評価とフライトテストは、ATIU(注4)にて行われ、エアクラフト輸送船「USS ロングアイランド」によって米国へ運ばれた(画像中 / 輸送船の甲板上の疾風)。

修理
1952年、オンタリオ航空博物館オーナーのエドワード マロニーに払い下げられ、飛行可能状態まで修復された。

展示
Planes of Fame Museum(マロニーの博物館)で1978年まで展示された後、日本に運ばれ、1991年に閉館するまで、嵐山博物館で展示された。今日、「神風パイロット平和博物館」で見ることができる。
画像下は、日本に運ばれ、整備終了後のものと思われる。担当は富士重工業。

注1:四式戦(疾風) 帝国陸軍から、「大東亜決戦機」として期待され、大戦後期の主力戦闘機として各飛行戦隊隊に配属され、昭和19年中期という戦争後期登場ながら、製造数は、零戦、隼に次ぐ約3,500機に及ぶ。
実戦では、「格闘戦も出来る重戦」「軽戦(一式戦)と重戦(二式単戦)の良いとこ取り」とも評価され、また、高高度での操縦性や速度、防御の点で本機の右にでる日本機はなく、非常にバランスの取れた機体だったようだ。
ただし、精度の高い製造技術を必要とした、高性能新型エンジン「ハ45」の不調や、オイル、ガソリン、交換部品の品質低下、整備力低下等により全体的に稼働率が低かった。
機体の防弾防火については、従来の陸軍戦闘機に順じ、全ての燃料タンクには、防漏ゴムを張ったセルフシーリング式とし、操縦席前面は、70mm厚の防弾ガラス、操縦席後方には、13mm防弾鋼板が装備されている。

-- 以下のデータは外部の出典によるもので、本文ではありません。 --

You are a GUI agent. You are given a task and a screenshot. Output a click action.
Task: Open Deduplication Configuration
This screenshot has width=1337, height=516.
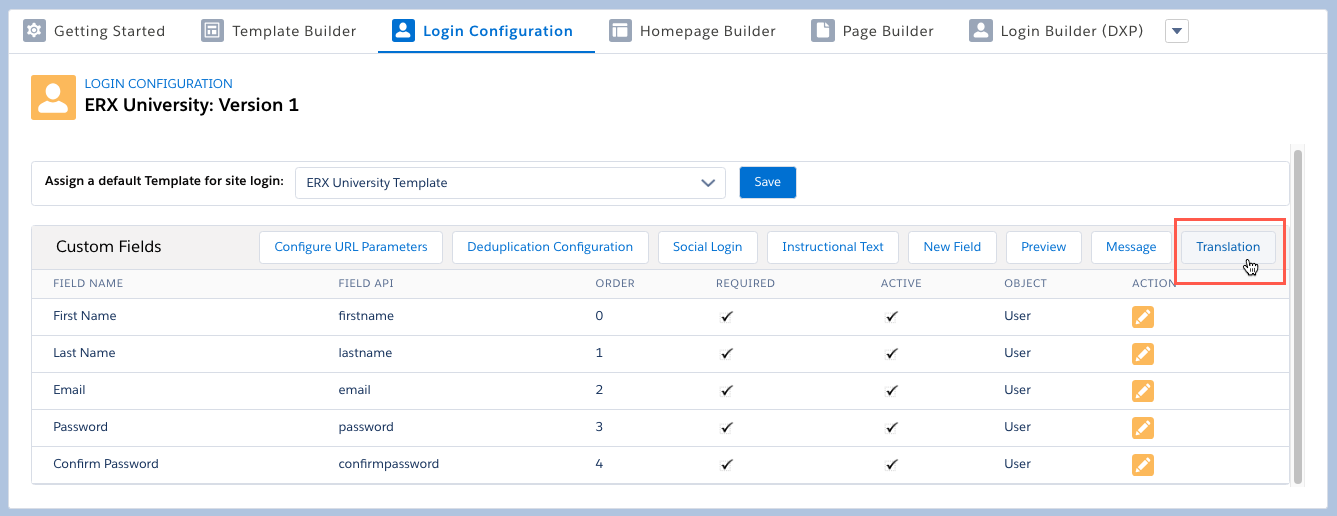[550, 247]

注2:四式戦(疾風)は、アメリカ軍のテストにおいて、ハイオクガソリンと高性能スパークプラグを用い、最高時速687Km/h(6,096m)をマークし、上昇力、運動性能、防火防弾、火力ともに高評価され、「日本の最優秀戦闘機」と確認される。

注3:中島飛行機が設計製造した主なファイター
一式戦(隼)、二式戦(鍾馗)、三式戦(飛燕)、四式戦(疾風)、五式戦(飛燕の機体に、三菱重工業製金星62型エンジンを搭載。イギリス空軍博物館(Royal Air Force Museum)に、エンジン・機体共、極めて良好な状態にレストアされ、保存されている。現存する唯一の機体)。

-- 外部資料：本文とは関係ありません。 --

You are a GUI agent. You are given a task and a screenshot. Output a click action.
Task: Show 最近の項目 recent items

注4:ATIU(Air Technical Intelligence Unit)(航空技術諜報部隊) 米、オーストラリア軍をメンバーとして、太平洋戦争開始翌年の1942年に組織され、1943年、ビリスベンにあるイーグルファーム飛行場でシークレット作戦がスタート。
捕獲した日本の様々な軍用機が持ち込まれ、修復し、徹底的に分析、テストされ、作戦にフィードバックされた。